Para el autor, “hay señales de que el lector está cansado de la propuesta que le hemos hecho los últimos años, hay modelos de negocio alternativos al que se basa exclusivamente en la cantidad de clics. Creo que los tecnólogos, en algunos casos, se han convertido en jefes de redacción, no por culpa suya sino por dejación de responsabilidad. El periodista debe ser humilde, porque sabe de todo y de nada, pero también ambicioso, para tener una mirada propia”. Manejando conceptos filosóficos como la huella de Walter Benjamin, Lladó explica que “la imaginación construye elipsis, crea analogías de un hecho con otro. Por ejemplo, para hablar de los CIE, hay otros ejemplos históricos que ayudan a comprender, de un modo que no alcanza la simple descripción. Una mirada contemporánea nos la puede ofrecer Shakespeare o el Quijote, aunque no sean coetáneos”.

La definición clásica de noticia –algo que alguien no quiere que se publique– remite a la desobediencia camusiana: “El periodismo es incómodo, un periodista que no moleste tiene un problema, eso no quiere decir que haya una provocación gratuita”.

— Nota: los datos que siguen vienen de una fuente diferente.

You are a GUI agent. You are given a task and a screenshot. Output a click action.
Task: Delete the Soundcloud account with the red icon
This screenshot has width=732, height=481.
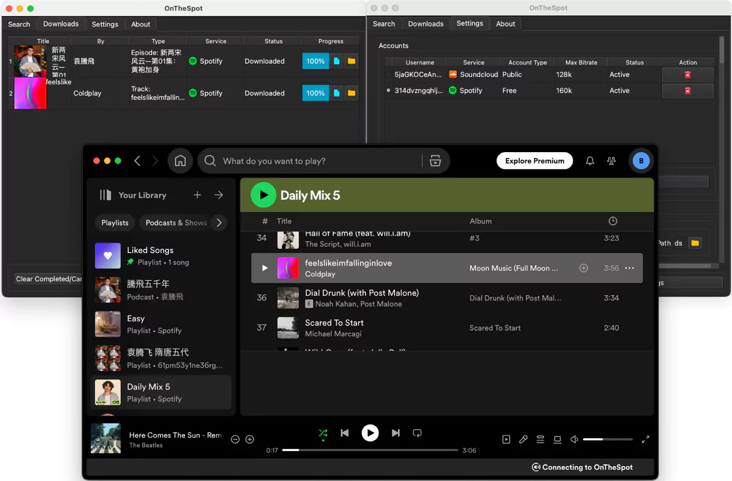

En la misma línea que Argemí, afirma que “Rousseau dice que prefiere tener paradojas que prejuicios, es un buen lema, es mejor equivocarse, contradecirse y cambiar el foco que alimentar el prejuicio o hacer un periodismo de trinchera, buscando el aplauso sólo de los de tu ideología”. Contrasta la “curiosidad basura” con otra más profunda y apunta que “podemos estirar el agotamiento del lector unos pocos años más, pero esto está cambiando, es como un supermercado, al final vas al que tiene buenos productos, buena carne y pescado, aunque en la cola cojas los chicles por impulso. El periodismo debe servir buenos entrecots de información”. A los profesionales les dice que “la única forma de que no nos traten como robots es no comportarse como robots, hay que utilizar la metáfora, la ironía, la paradoja, todo lo que diferencia la pornografía de la seducción”. Entrando en el terreno práctico, critica “los textos que, en vez de desentrañar las claves de la gente que ha votado a Trump o Vox, se limitan a caricaturizarlos”. O señala dos tipos de entrevistador igualmente nocivos, el que machaca compulsivamente sin dar respiro al personaje y el elogiador dulzón: “Nunca entendí a los fans que hacen periodismo. El otro extremo es ­quitarle la palabra al otro, cuando la verdad del personaje aparece si le dejas hablar, porque agota el discurso que llevaba aprendido de casa”.

Puede que el mundo se complique, cierto. Pero algunos autores, al menos, nos dan herramientas para afrontarlo.